If successful, this and future demonstration missions will pave the way to more precise navigation in deep space that is of importance for robotic missions venturing out further than ever before as well as crewed missions within the solar system – enabling autonomous navigation without relying on the lengthy process of ground-based ranging.

XPNAV-1, developed by the China Academy of Space Technology, weighs in at 240 Kilograms and hosts two different detector systems – a collimated microchannel plate array and a focused detector. The array detector will be suitable to measure the X-ray background while the focused detector system will be tasked with the characterization of X-ray pulsars. With a 17-centimeter aperture, the telescope employs grazing incidence optics because the conventional telescopes employing lenses or mirrors are of no use for X-rays.

XPNAV-1 will characterize 26 nearby pulsars for their pulse frequency and intensity to create a navigation database that could be used by future operational missions. The satellite is expected to operate for five to ten years.

XX-1 - Image:
XX-1 – Image:

XPNAV-1 is the first pulsar navigation mission launched into orbit.

NASA plans to send the SEXTANT payload – Station Explorer for X-Ray Timing and Navigation Technology – to the International Space Station in 2017, hosting 56 X-ray detectors to examine whether pulsar-based navigation is technically feasible.

Riding as auxiliary payloads on this launch were four CubeSats.

The 7.5-Kilogram Xiaoxiang-1 is a 6U CubeSat measuring 30 by 20 by 10 centimeters in size.

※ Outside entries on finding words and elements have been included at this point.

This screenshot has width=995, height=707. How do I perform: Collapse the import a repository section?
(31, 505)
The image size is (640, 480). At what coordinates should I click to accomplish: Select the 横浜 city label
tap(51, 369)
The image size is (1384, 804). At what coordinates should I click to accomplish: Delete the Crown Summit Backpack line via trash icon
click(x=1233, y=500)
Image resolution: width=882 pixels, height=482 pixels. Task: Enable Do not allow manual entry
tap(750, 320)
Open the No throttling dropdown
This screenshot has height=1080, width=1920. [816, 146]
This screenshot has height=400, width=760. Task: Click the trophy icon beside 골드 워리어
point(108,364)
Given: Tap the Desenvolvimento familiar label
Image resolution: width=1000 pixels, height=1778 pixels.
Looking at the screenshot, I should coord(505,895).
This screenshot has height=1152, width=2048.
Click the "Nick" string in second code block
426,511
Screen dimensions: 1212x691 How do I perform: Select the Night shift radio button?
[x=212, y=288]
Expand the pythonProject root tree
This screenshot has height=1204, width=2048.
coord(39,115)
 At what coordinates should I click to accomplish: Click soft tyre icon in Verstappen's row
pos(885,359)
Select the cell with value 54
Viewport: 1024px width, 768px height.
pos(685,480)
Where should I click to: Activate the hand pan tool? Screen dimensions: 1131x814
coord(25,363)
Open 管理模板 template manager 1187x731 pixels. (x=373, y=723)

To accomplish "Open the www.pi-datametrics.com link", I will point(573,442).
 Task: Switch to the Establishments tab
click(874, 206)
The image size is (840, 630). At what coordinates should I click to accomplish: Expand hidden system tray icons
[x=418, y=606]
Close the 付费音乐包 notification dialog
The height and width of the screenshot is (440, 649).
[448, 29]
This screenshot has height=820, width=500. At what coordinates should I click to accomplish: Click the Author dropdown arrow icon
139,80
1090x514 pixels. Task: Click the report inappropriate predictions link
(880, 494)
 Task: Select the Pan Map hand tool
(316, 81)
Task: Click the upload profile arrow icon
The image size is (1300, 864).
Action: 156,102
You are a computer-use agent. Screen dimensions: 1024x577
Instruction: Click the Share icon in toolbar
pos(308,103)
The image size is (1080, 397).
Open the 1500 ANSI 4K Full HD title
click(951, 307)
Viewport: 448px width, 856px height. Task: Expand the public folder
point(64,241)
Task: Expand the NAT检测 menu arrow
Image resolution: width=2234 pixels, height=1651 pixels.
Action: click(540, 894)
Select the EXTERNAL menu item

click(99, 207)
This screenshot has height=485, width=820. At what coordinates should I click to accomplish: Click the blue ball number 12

It was manufactured by the Changsha Gaoxinqu Tianyi Research Institute to test a small satellite stabilization system suitable for a small orbiting astronomical telescopes. Lishui-1, using the 2 or 3U CubeSat form factor, aims to establish a constellation of small Earth-imaging craft collecting remote sensing data for the commercial market.

CAS-2T is a student-built amateur radio satellite that uses the 2U CubeSat form factor but operates as an attached payload, not separating from the CZ-11 upper stage. The satellite carries VHF and UHF transponders for use by the HAM radio community. Another attached payload flown on this mission used a sensor suite comprised of cameras, optical communication system and other sensors to measure different parameters during the flight to orbit. It is also reported that the launch carried the Pina-2 CubeSat operated by Aerospace DFH.

Orbital Data shows the Long March 11 launch left six objects in orbit – four are located in a 490 by 510-Kilometer orbit inclined 97.4 degrees while the other two entered an elliptical orbit of 500 by 1,030 Kilometers at an inclination of 98.8°.